The writ dropped in Saskatchewan this past Monday in an election widely believe to be Brad Wall’s to run away with. Wall is certainly the leader most mentioned online, leading the second most mentioned NDP leader Dwain Lingenfelter by 45%. Remember, that doesn’t necessarily reflect polling numbers, only that Mr. Wall is being mentioned online more often than any other leader.

Wall leads mentions in almost online media in the past seven days. He has 76.5% of leader mentions over Twitter, 57.1% of online news mentions, 76.5% of mentions in blog posts, 100% of the mentions in forums (granted there were only three forum posts) and 75% of the mentions in YouTube video descriptions or tags (only four videos were found). The only media over which he trails in mentions is Facebook. Dwain Lingenfelter leads with 83.3% of leader mentions over Facebook (total of six updates identified).

Twitter is the most active channel for online discussions about the Saskatchewan election. The microblogging service has captured 74.9% of the traffic about the election including discussions about the leaders and election issues (more on those in a minute). Traffic picked up substantially on October 10 (the day the writ was dropped). I expected to see less traffic since it was Thanksgiving Monday in Canada.
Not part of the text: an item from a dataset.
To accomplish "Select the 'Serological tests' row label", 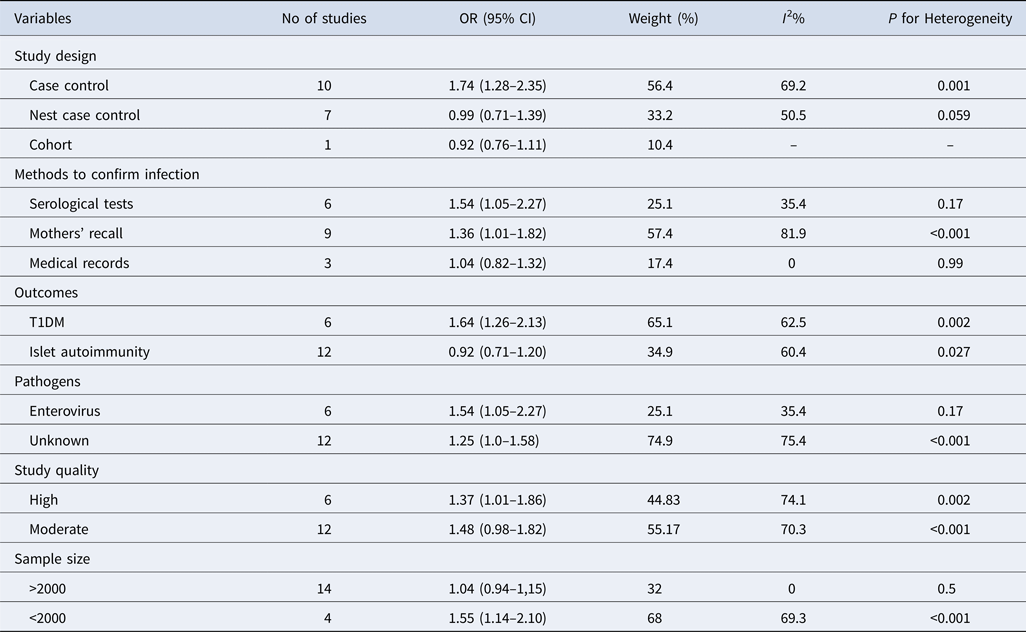I will pyautogui.click(x=81, y=204).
I guess the political journalists and junkies are just too committed to their interests. Traffic has continued to rise, reaching 348 tweets yesterday.
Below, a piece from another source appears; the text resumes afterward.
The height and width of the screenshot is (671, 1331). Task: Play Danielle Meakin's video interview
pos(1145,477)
The most active (non-media) tweeters are led by @latenite72, @ussword and @saskatruth.

Another consistent finding is the gender splits. Online political discussions quite clearly attract more men than women. Of course, as my gender boilerplate goes, the challenge with gender breakdowns of digital conversations is results are based only on accounts which disclose gender information or from which gender can be credibly determined by the disclosed name. Not everyone does that online. So, the results are based on a statistically relevant sample. The number of disclosing accounts is indicated in the graphs. Perhaps more women are involved using nondescript account names.
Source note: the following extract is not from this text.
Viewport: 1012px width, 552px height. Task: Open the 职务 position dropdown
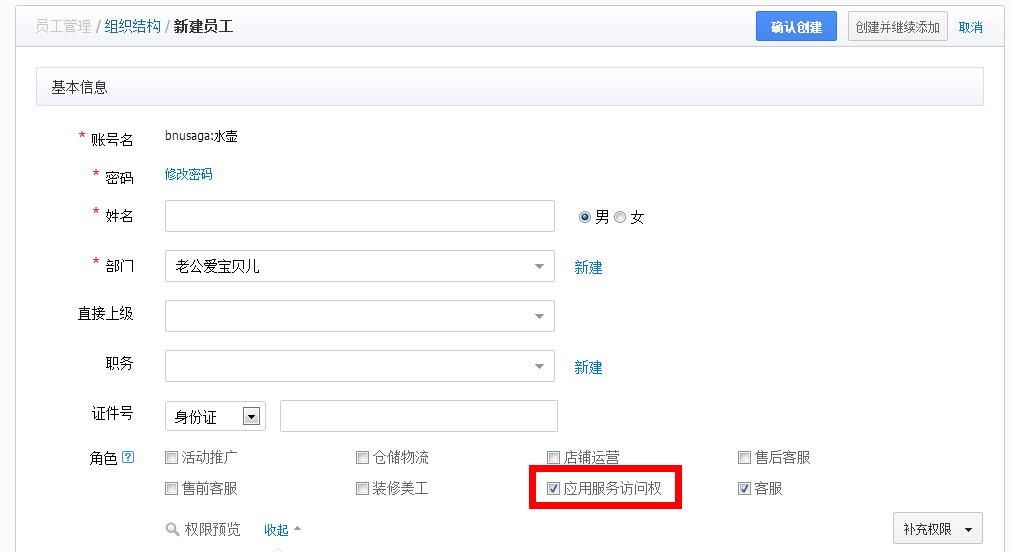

The leading issue as the election kicks off is education. It led all issues discussions with 72 mentions, yesterday. These mentions include all online media (Twitter, news, Facebook, etc…). The top six most discussed issues and their share of online mentions among themselves are as follows:

  1. education (149 mentions, 25.6%)
  2. family (105 mentions, 18.1%)
  3. agri-food (85 mentions, 14.5%)
  4. energy (83 mentions, 14.3%)
  5. healthcare (82 mentions, 14.1%)
  6. bright-futures (76 mentions, 13.1%)

Note: Bright Futures is a component of the NDP platform.

I’ll continue to keep tabs on the Saskatchewan election leading up to election day, November 7. I’ll thread together analysis of the of all provincial elections after a brief decompression period.

Analysis performed using Sysomos Heartbeat.